Required task: Please copy out the data word for word, starting with the line containing "446) label: 電子版購読のご案内" and going on through the line containing "769, 47, 783)".

Click-target data

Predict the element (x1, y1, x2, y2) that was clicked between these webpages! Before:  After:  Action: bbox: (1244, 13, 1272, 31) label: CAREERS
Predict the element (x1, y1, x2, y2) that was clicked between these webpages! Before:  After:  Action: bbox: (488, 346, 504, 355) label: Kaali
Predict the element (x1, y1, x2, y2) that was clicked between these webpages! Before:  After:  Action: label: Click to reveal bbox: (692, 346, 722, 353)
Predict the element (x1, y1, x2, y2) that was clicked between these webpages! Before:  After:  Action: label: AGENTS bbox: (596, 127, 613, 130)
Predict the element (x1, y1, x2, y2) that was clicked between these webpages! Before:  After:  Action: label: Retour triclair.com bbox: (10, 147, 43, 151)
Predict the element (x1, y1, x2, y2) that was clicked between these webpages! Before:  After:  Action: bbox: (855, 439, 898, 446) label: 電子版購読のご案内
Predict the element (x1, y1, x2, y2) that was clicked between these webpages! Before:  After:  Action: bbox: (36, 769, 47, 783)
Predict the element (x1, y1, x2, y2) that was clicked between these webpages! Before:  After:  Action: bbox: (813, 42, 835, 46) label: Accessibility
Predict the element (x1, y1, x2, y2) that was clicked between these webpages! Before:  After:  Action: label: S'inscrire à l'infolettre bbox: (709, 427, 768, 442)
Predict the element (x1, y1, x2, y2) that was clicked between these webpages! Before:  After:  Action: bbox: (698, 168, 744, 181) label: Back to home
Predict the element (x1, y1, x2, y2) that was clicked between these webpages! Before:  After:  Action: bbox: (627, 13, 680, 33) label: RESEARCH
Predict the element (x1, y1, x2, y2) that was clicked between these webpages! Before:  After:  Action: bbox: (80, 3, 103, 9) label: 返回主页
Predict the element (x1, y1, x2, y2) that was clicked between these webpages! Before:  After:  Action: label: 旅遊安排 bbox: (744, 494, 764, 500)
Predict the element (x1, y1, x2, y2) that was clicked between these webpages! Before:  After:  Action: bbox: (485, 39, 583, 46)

Result of this task:
Predict the element (x1, y1, x2, y2) that was clicked between these webpages! Before:  After:  Action: bbox: (855, 439, 898, 446) label: 電子版購読のご案内
Predict the element (x1, y1, x2, y2) that was clicked between these webpages! Before:  After:  Action: bbox: (36, 769, 47, 783)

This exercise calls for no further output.